Então, o que podemos considerar como sendo essencialmente diferenciador entre estes dois estados? Bom, em primeiro lugar, podemos considerar a solidão como um sentimento, ao passo que a solitude transcende o domínio do sentimento, atingindo, digamos assim, mais profundamente a arquitetura da alma. No sentido em que na solitude (que não é, de todo, solidão) o indivíduo abraça totalmente a sua inteireza, servindo esse estado como uma confirmação da sua natureza eterna e suficiente.

Mas a vida não é fácil e todos temos corações poliglotas! Conseguimos falar mais do que uma língua e, às vezes, simultaneamente.

Então e o que fazer quando a nossa solidão ou solitude decidem juntar-se? Uma sugestão aqui: juntamo-nos uns aos outros aqui na Rubrica "A Psicóloga Responde" e ficamos juntos, que é como quem diz bem acompanhados, nas nossas solidões ou solitudes!

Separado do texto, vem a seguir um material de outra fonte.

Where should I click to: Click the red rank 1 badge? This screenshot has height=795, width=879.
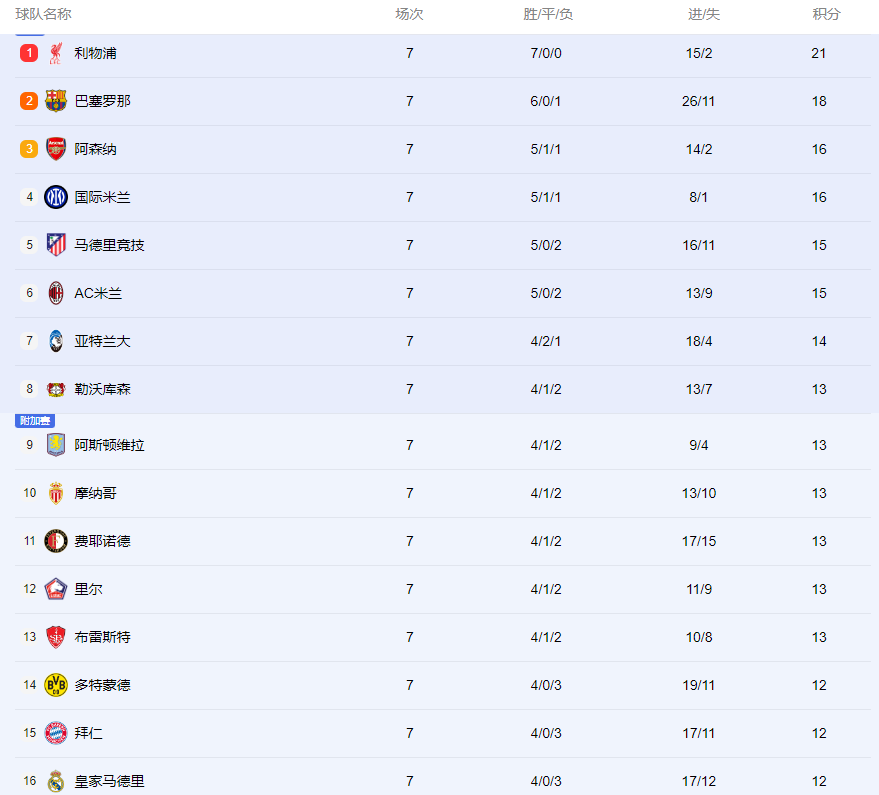tap(29, 53)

De facto estas são palavras ditas meio a brincar para um problema bastante real e sério da vivência atual do homem (e da mulher) “pós-moderno”: a solidão e a incapacidade de solitude.

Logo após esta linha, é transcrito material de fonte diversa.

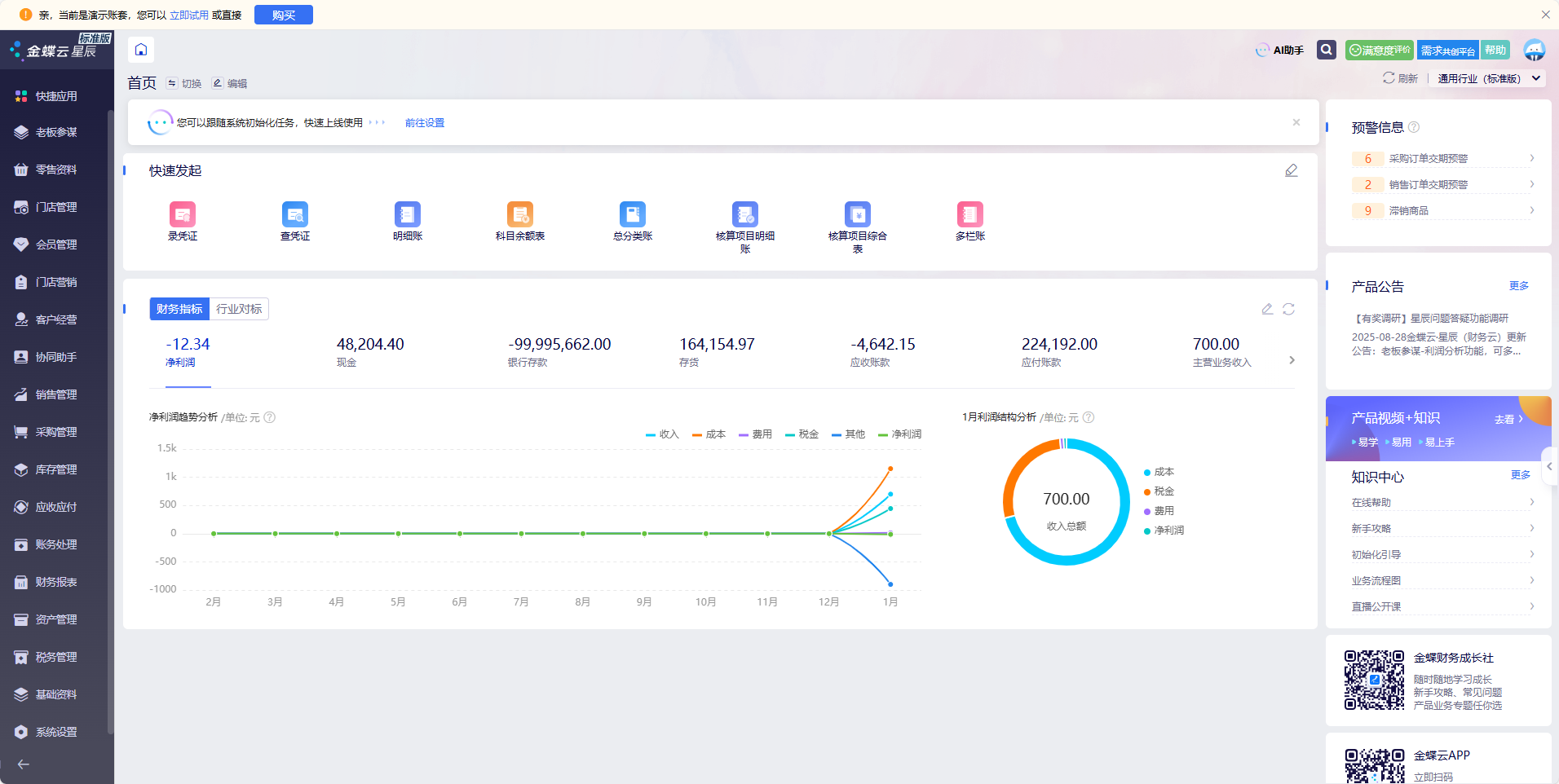Toggle 净利润 series in trend chart legend

coord(899,434)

E saiba a leitora que, para além disso, é uma das angústias mais arcaicas dos nossos seres enquanto espécie.

Quando falamos em solidão podemos referir não somente o estado de ausência física, da falta de alguém ou outros na nossa vida. Mais do que isso, por vezes, a solidão das pessoas é do foro essencialmente psíquico, ou a incapacidade/intolerância e estabelecer uma relação saudável, útil e gratificante com elas mesmas, com a sua própria mente e até com o seu corpo.

Quer a leitora seja uma pessoa introvertida ou extrovertida, sem ou, eventualmente, com algum bichano, deve compreender que todos – absolutamente todos – os seres humanos experimentam momentos solitude (estar sozinho(a), fisicamente).

Já a solidão, como anteriormente referi, é considerada como algo negativo, marcada por uma notória sensação de isolamento.

A minha sugestão, caso perceba que está mais “só” do que “sozinha” é que procure apurar:

  • Quais os motivos/causas de estar só?
  • Quaisquer que eles sejam, reconheça.
  • Desenvolva novos hobbies.
  • Aproveite a “alavanca” que o seu animal de estimação eventualmente lhe dê como “pretexto” para conhecer outras pessoas com bichanos do “club” do seu.
  • Combine um café consigo mesma, uma ida ao cinema, frequente locais tranquilos, aproxime-se da natureza.
  • Aprofunde os seus relacionamentos.
  • Opte, de vez em quando, por uma mudança de cenário.
  • Desenvolva capacidades de auto-contenção emocional (auto-cuidado, amor-próprio, auto-estima, auto-aceitação, auto-tudo-isto-e-muito-mais!
  • Se achar difícil, não receie e decida pedir ajuda profissional.
  • Lembre-se do seguinte: se você assim quiser, a sua solidão poderá ser temporária…
  • E o que fazer se assim não for (se a sua solidão parecer ser “permanente”)?

Bem, poderia aprofundar o tema em mais algumas linhas, mas essencialmente – no aqui e no agora – e porque estamos a ‘falar’ com base em generalizações (e as pessoas, individualmente são sempre um caso único, pessoal e “intransmissível”, com respostas ou soluções a condizer), dir-lhe-ia apenas seguinte. Ame a sua solidão.

Tente cantar com a dor que faz com que você seja só. Cante para aqueles que estão perto de si ou que estão longe… isso mostrar-lhe-á que o espaço ao seu redor começa de súbito a preencher-se e a expandir.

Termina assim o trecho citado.